There are some limitations to this retrospective single-centre study. Patients show a significant variation in the PFT values at baseline (Table 1, Supplementary Figure S1a), which may underestimate the effect of poor baseline PFT on subsequent disease course. However, to adjust for this issue, we add LT as another criterion for defining disease course. Of the 15 patients with severe airflow limitations (predicted FEV1 of less than 50%) at baseline, 12 of them received LT. In addition, our study defines disease course based on the changes in predicted FEV1 over time, because it is a quantifiable measure of changes in lung function that is readily applicable to clinical decision making1. There were irregularities in the frequency and interval of spirometry measurements among patients, which might explain some differences in our findings compared to those in other studies.

As mentioned above, the decision to use sirolimus seem discrepant from the recent clinical guidelines, due to a number of reasons. The late inclusion of sirolimus in the treatment of LAM for reimbursement by the Korean National Health Insurance may have contributed to the observed discrepancy. In addition, our study enrols patients diagnosed with LAM as early as 2005, when the benefit of mTOR inhibitors was not as clear as the current clinical recommendations.

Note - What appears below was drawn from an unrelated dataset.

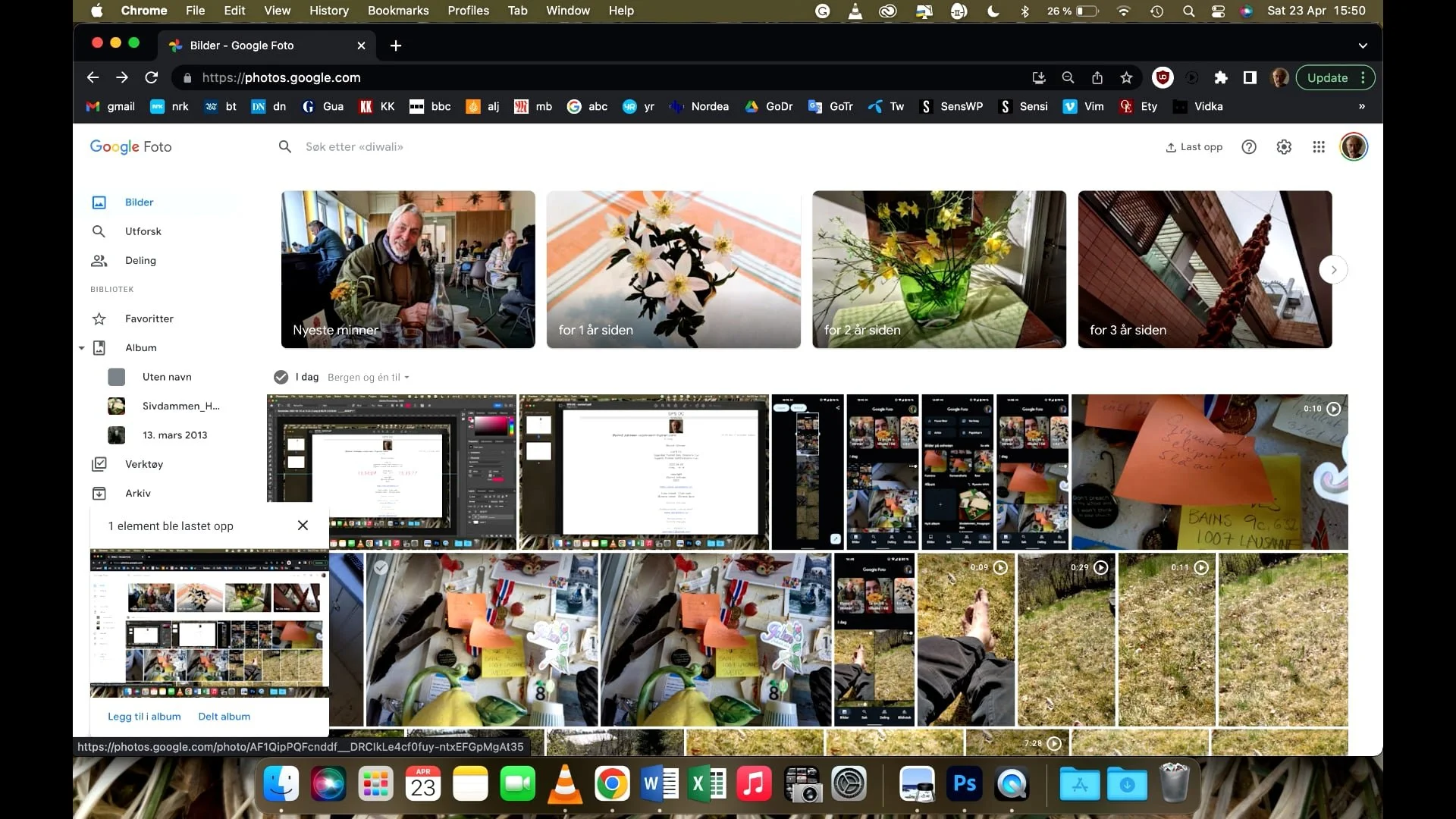Select all photos from I dag
The height and width of the screenshot is (819, 1456).
point(281,377)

Being a tertiary referral centre, we see a higher number of cases with severe disease, often resulting in LT. But the inclusion of a considerable proportion of LT cases also enables a more comprehensive overview of the clinical landscape of LAM. Moreover, the measurement of vascular endothelial growth factor-D, a potential biomarker for diagnosis and treatment response of LAM, were not available in our institution until recently (Supplementary Table S4).

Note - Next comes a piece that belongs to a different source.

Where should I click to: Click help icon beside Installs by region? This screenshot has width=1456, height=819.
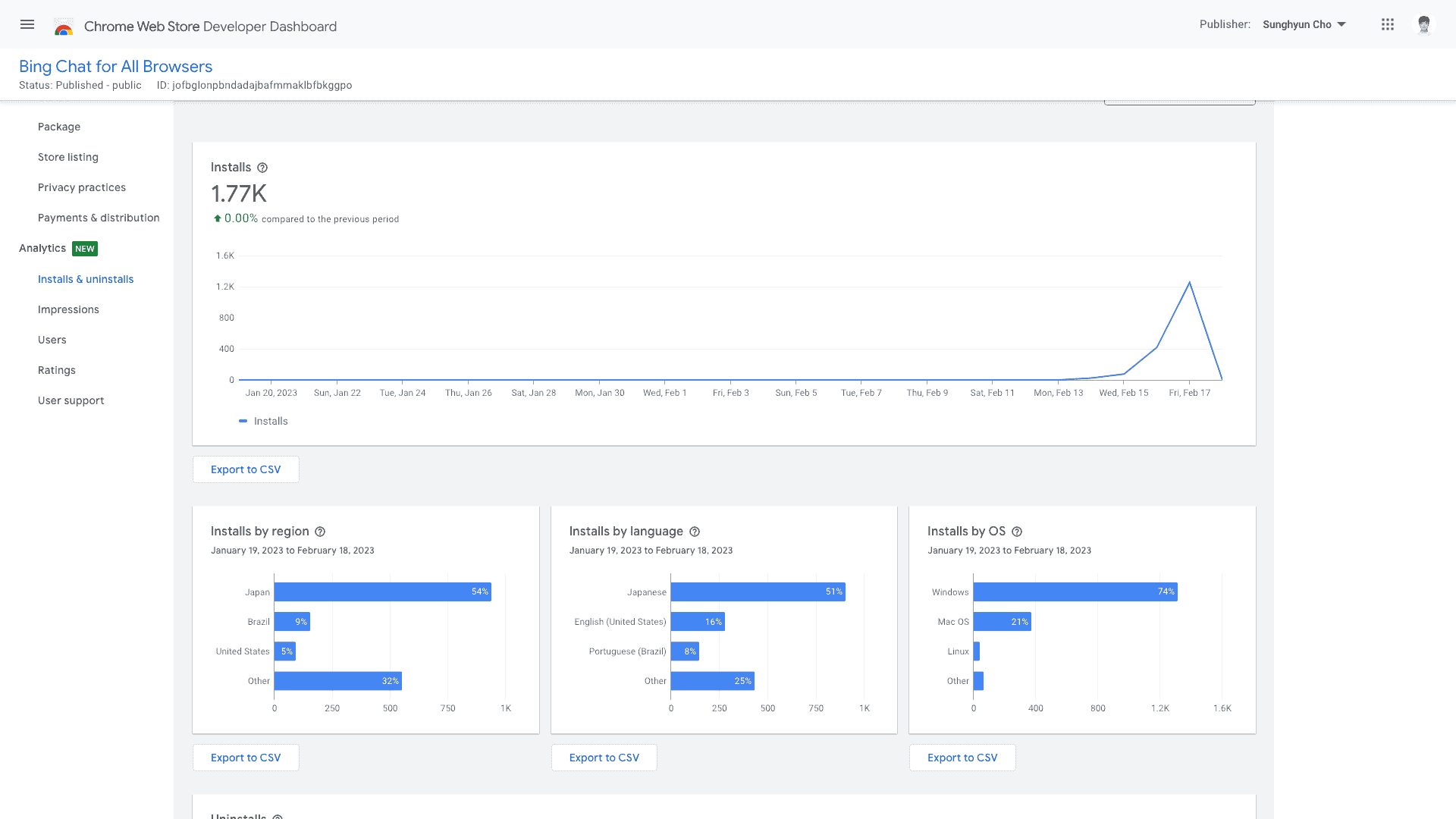coord(320,532)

In conclusion, sirolimus treatment predicts stable disease course in LAM patients. Better baseline function is also associated with stable disease course in LAM. A significant proportion of patients remain clinically stable even without treatment, highlighting the need for future studies identifying the clinical characteristics of this phenotype. We included a considerable proportion of patients undergoing LT, with better survival outcomes in more recent cases. Although highly heterogeneous in clinical presentation, LAM has a favourable overall prognosis. Survival rates in our study similar to reports in more recent studies.

Methods

This study retrospectively reviewed the electronic medical records of patients diagnosed with LAM from 2005 to 2018 at Severance Hospital, South Korea. The anonymised data on clinical history, lab studies, PFTs, and imaging studies of the patients have been obtained for analysis. This study was approved by the Institutional Review Board (IRB) of Severance Hospital (IRB number: 4-2012-0685), which waived the requirement of obtaining written informed consent due to the retrospective nature of this study. The present study was conducted in accordance with the Declaration of Helsinki.

The diagnosis of LAM was confirmed according to the 2010 ERS criteria1. The diagnosis of TSC-LAM was made in patients with definite TSC, as defined by the TSC diagnostic criteria update in 201225.

Statistical analysis was performed using SPSS software version 23 (www.ibm.com/analytics/spss-statistics-software). Mann–Whitney U test was used to compare median values between the groups. Fisher’s exact test and chi-square tests were performed to compare proportions between the groups. Logistic regression analysis was used to assess the impact of clinical features on the disease course. Variables included in the multivariate analyses either show significance level of p < 0.10 in univariate analysis, or is a PFT parameter, which reflects disease status in LAM. For all analyses, a two-tailed significance level of 0.05 was used. Kaplan–Meier analysis was performed for survival analysis.